Anyhow this hack raised some questions about the security measures taken by some of these companies. Especially the bigger ones who have the resources to do better. Even if the hacker were to steal the user data, it would have taken them a long, long time to extract those encrypted passwords, assuming that they were encrypted. So to be able to get those 400K+ passwords posted  (I have not seen those posted data myself and rely only not the news reports) will mean one of two things (if not more). The passwords were not encrypted (which would be a “shame on you” thing) and in plain text on the database. Or they have such weak encryption that could easily be broken fairly quickly. Either cases is no excuse, especially for a large corporation which supposedly has the resources to do better.

How can we tell if the service provider has good password encryption process to keep your private data private? I’m sure there are many ways to do that but for me the simplest way to find out is to use their “Forgot your password?” link. If the provider sends you back the password in the email in plain text that you can read, you better avoid using their service from here on. This is a good sign that they are using a weak encryption method or worse no encryption at all. A secure company should not be able to show you your password because even if they want to, they won’t be able to. So they will send you a link to reset your password, after further verification of course using some security questions and answers that only you know.

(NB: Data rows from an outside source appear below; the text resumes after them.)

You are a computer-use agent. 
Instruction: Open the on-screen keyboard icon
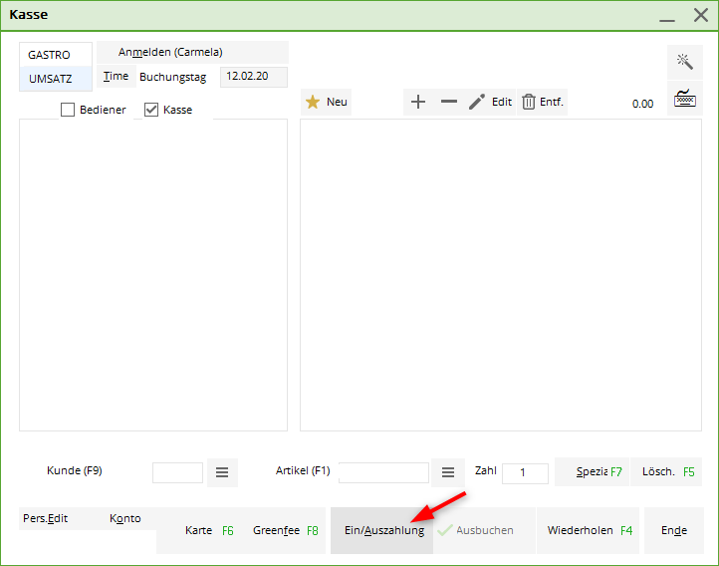(684, 99)
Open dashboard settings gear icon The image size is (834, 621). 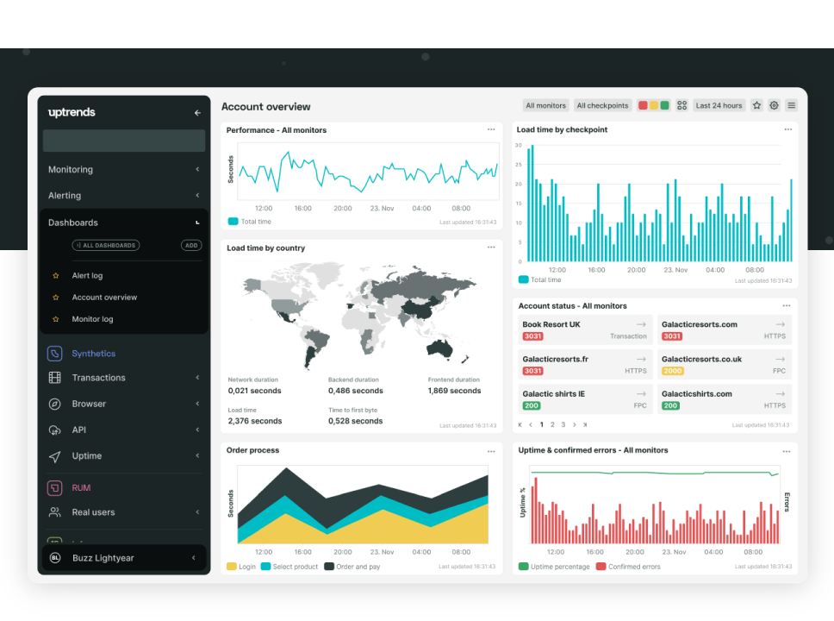(x=774, y=106)
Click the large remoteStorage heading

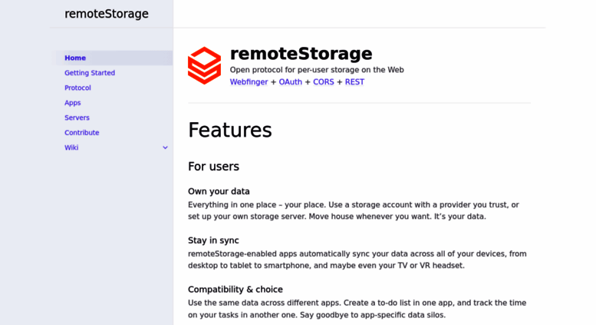pyautogui.click(x=301, y=54)
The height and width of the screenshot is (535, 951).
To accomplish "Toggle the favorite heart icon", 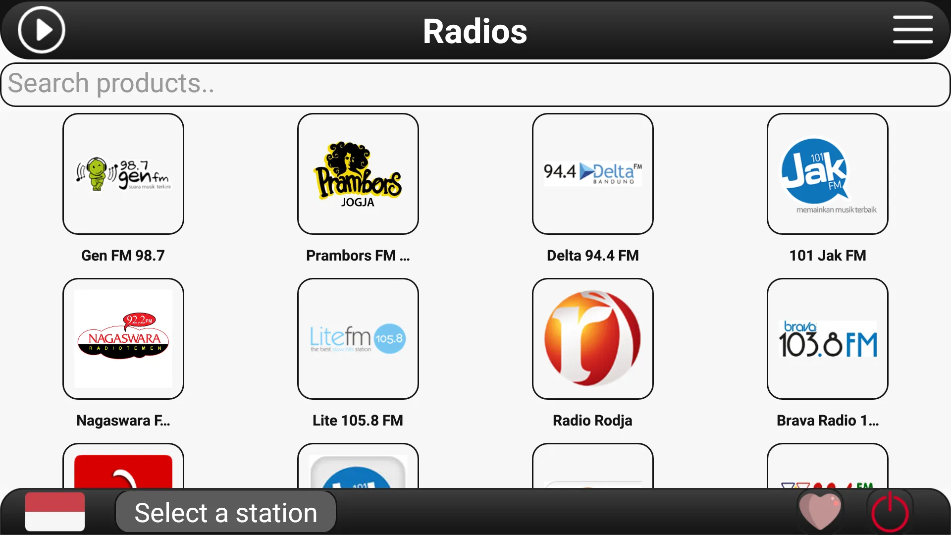I will [822, 513].
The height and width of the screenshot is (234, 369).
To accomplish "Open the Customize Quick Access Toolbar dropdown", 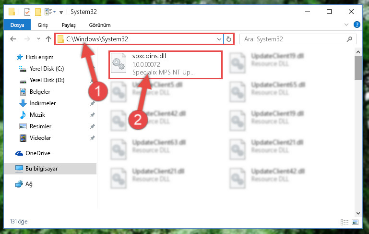I will click(61, 12).
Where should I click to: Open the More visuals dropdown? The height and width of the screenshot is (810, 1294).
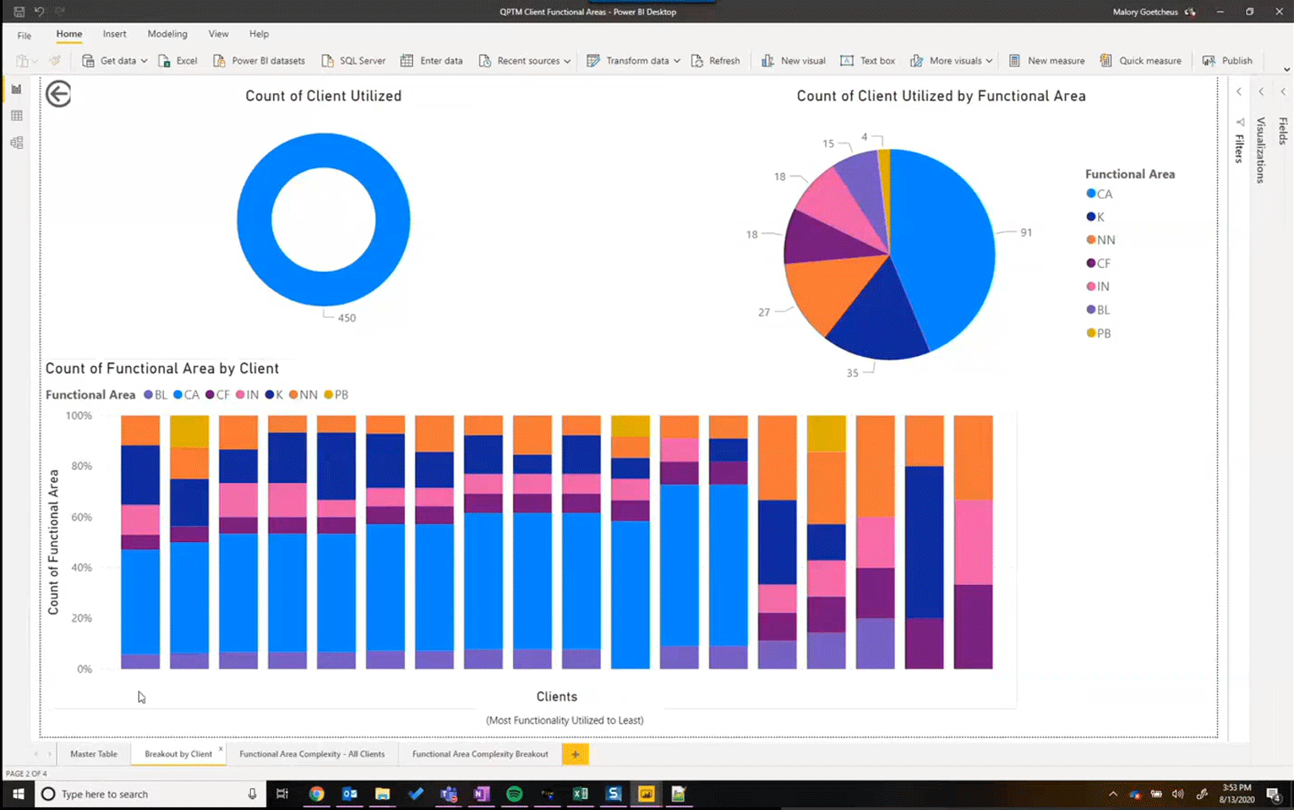[x=989, y=60]

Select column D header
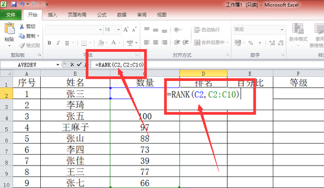point(203,74)
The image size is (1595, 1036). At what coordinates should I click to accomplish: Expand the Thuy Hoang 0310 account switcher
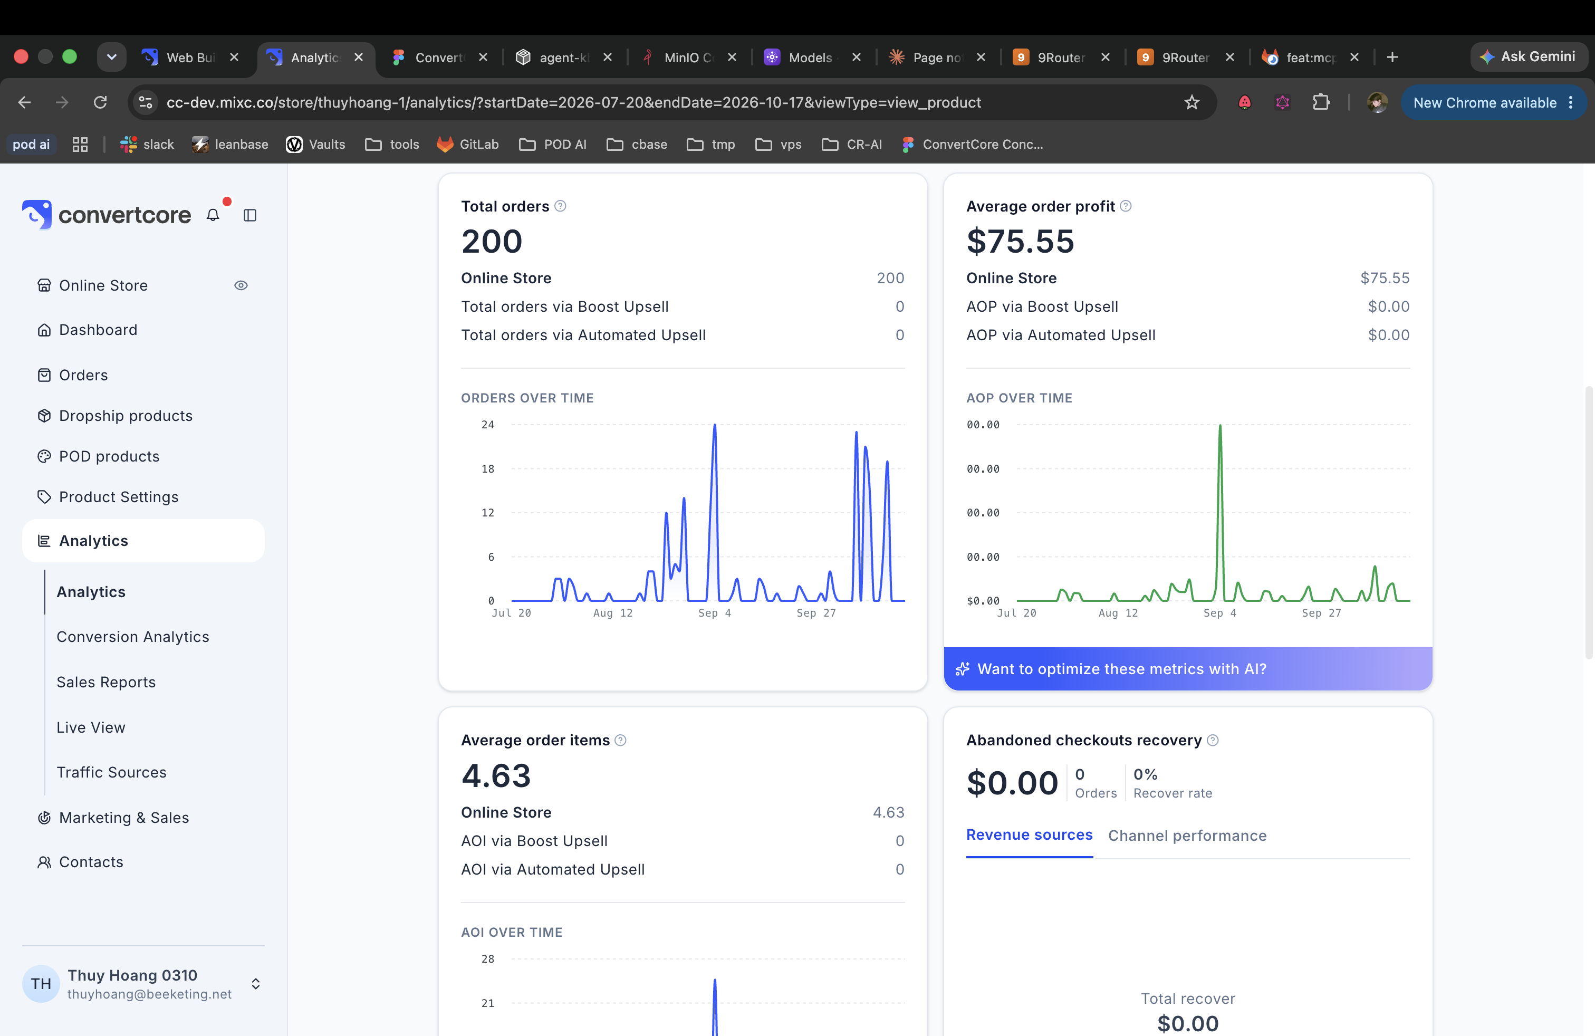255,984
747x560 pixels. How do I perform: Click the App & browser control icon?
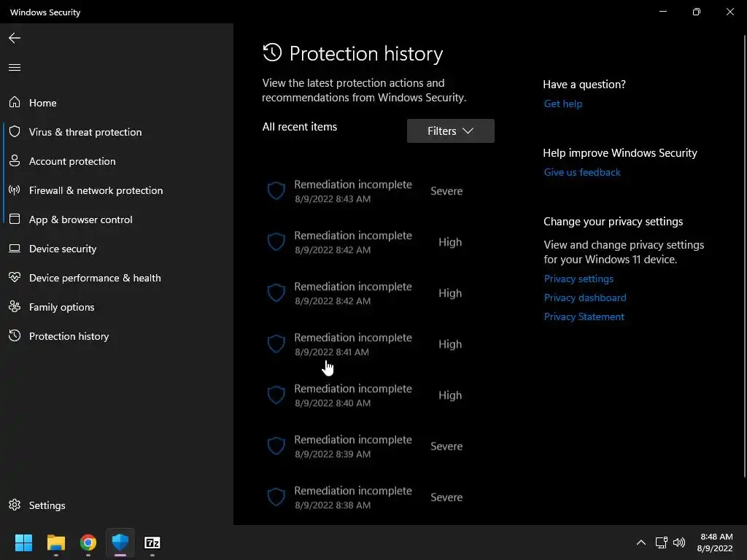pyautogui.click(x=15, y=219)
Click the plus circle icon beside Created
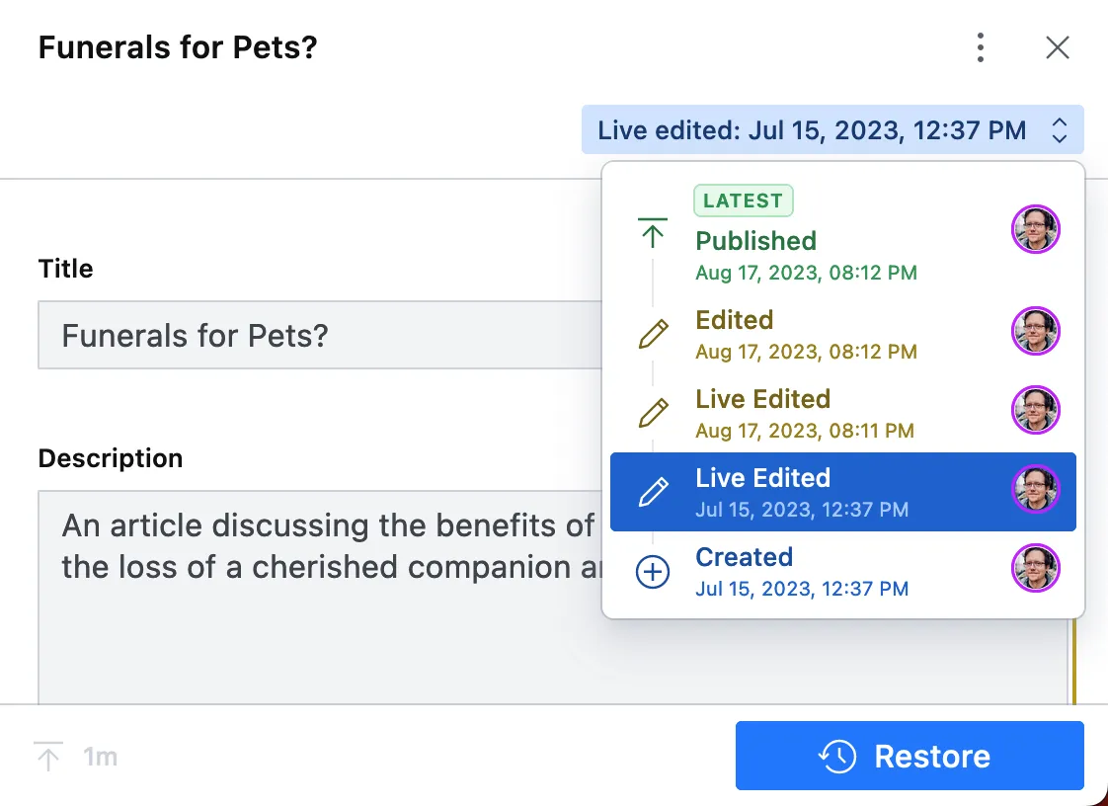Viewport: 1108px width, 806px height. [653, 571]
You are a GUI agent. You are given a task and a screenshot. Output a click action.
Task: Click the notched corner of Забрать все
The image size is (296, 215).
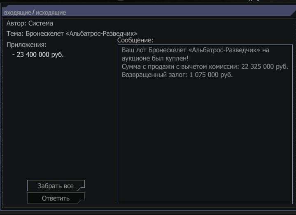[x=81, y=189]
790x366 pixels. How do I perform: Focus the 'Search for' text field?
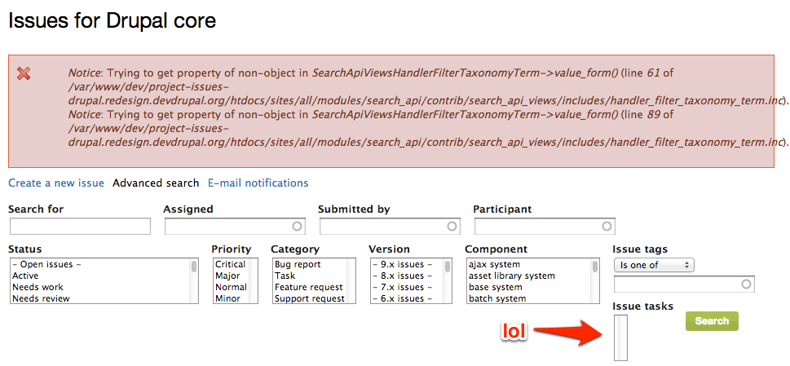[80, 227]
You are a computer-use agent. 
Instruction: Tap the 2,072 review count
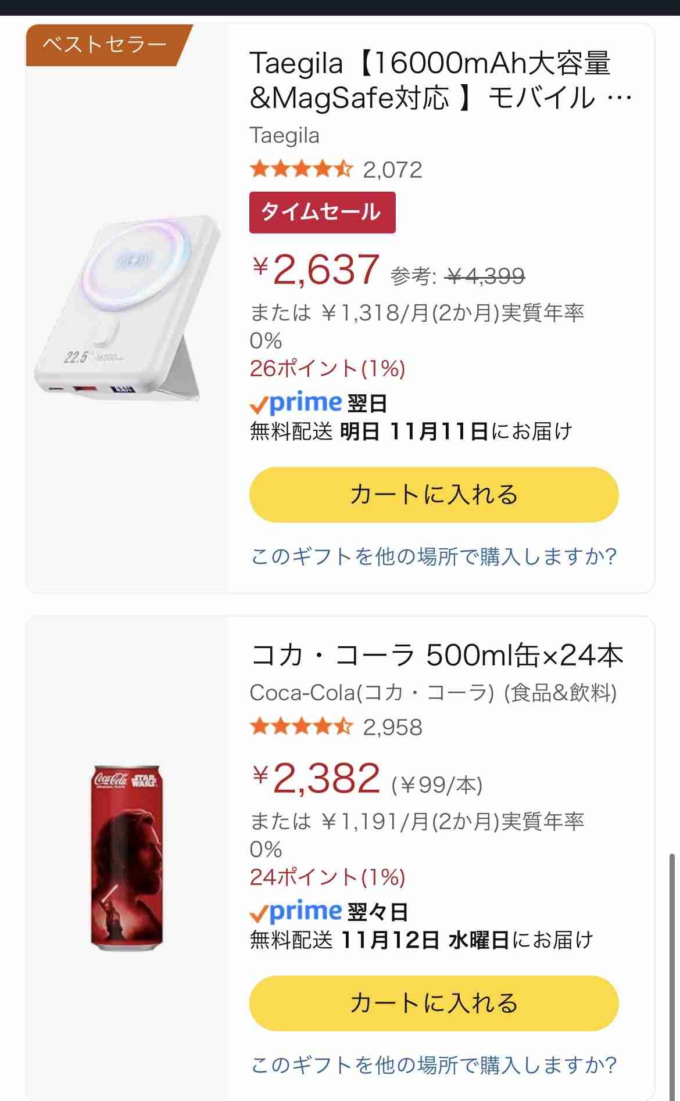click(392, 170)
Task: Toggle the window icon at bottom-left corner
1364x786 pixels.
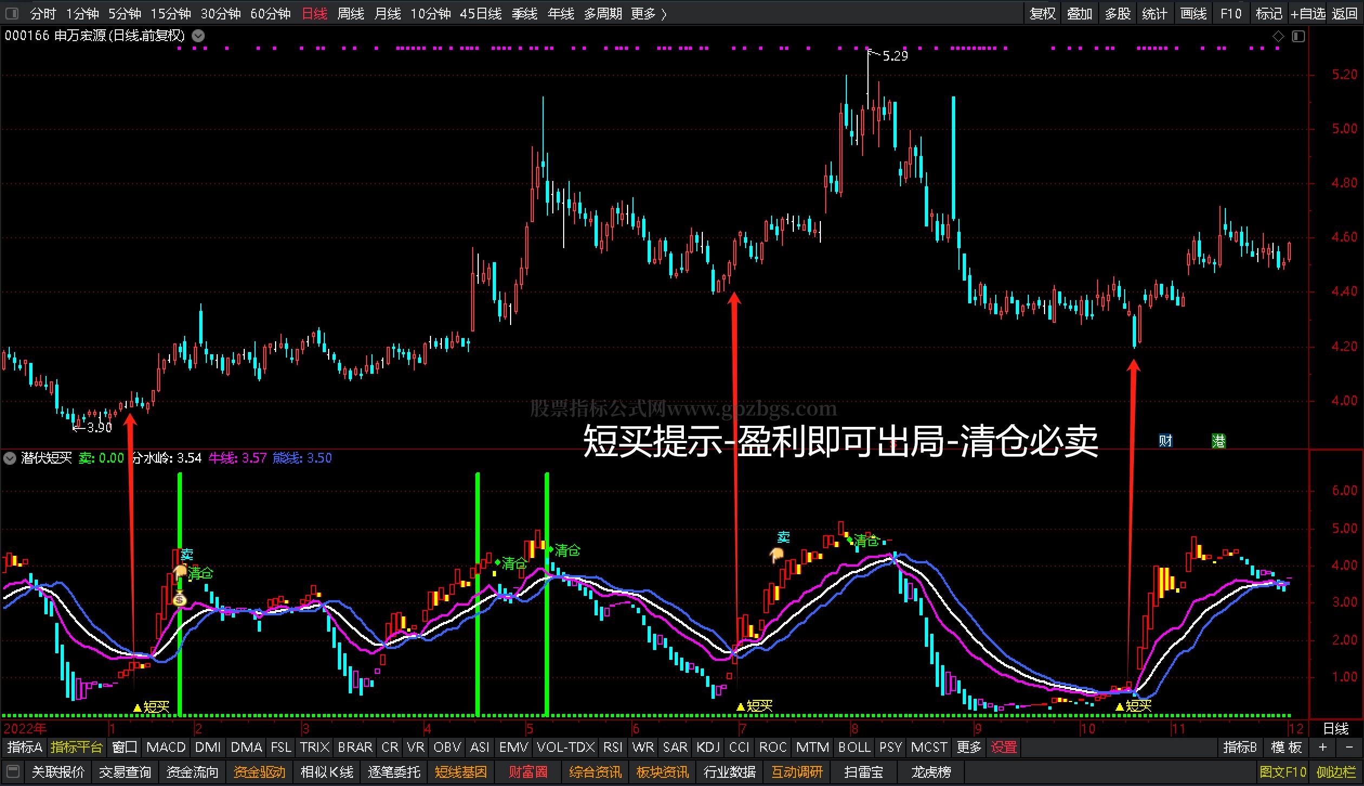Action: (x=13, y=771)
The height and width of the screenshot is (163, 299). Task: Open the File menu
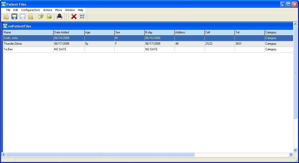(8, 10)
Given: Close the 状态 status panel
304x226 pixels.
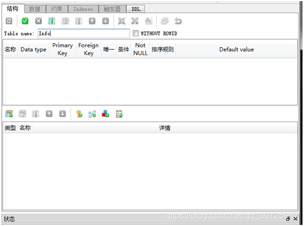Looking at the screenshot, I should (295, 219).
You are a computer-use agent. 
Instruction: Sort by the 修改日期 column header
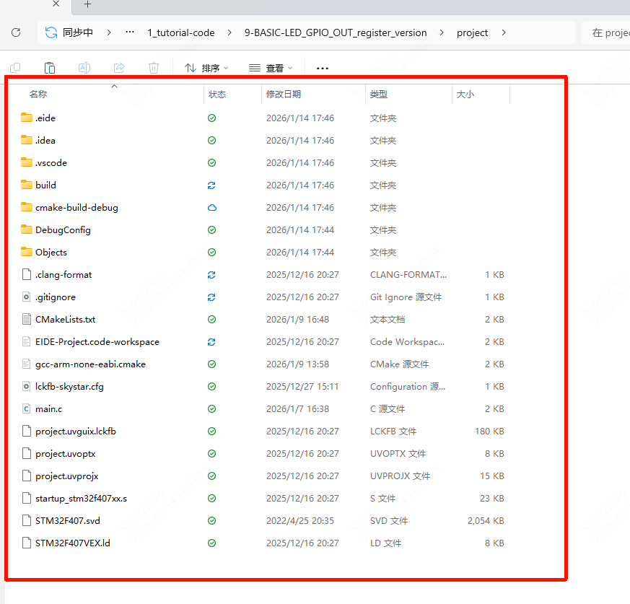[x=284, y=95]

Well, if after knowing that the service provider (that means any website services that you use) isn’t secure and you still would want to continue using their website, in this case I would recommend that you use a one of a kind password with that site. Meaning that password will not be used in any other websites, and also that website has nothing important  with regards to your privacy data. By that I mean something like a game site or something. You decide what is important to you. And if it is a site like your email service provider, I suggest that you change your provider quickly with our further risk of compromise. I can tell that there are a lot of email users whose account had been compromised and it is not only inconvenient but sensitive data too has been compromised. So be aware that everyday there are actual living beings out there somewhere in some dark corners of this earth who are at this moment trying to break into your account. Just a week ago, I received an email that supposedly come from someone I know, but judging by the email, I know instantly it wasn’t from him but definitely the work of someone who has hacked into that account. If I were to tell you how easy it is to hack into someone’s gmail account (at least at one time. Hopefully Gmail has updated their security process since), you would not believe it. I did not either until I saw it on YouTube. Well, if it is on YouTube, you can be assured that thousands if not millions others have also seen the video, and probably also learned how to do it in the process. This is real on the cyber world. But by taking the necessary precaution, you will be a little safer, although no security is 100%.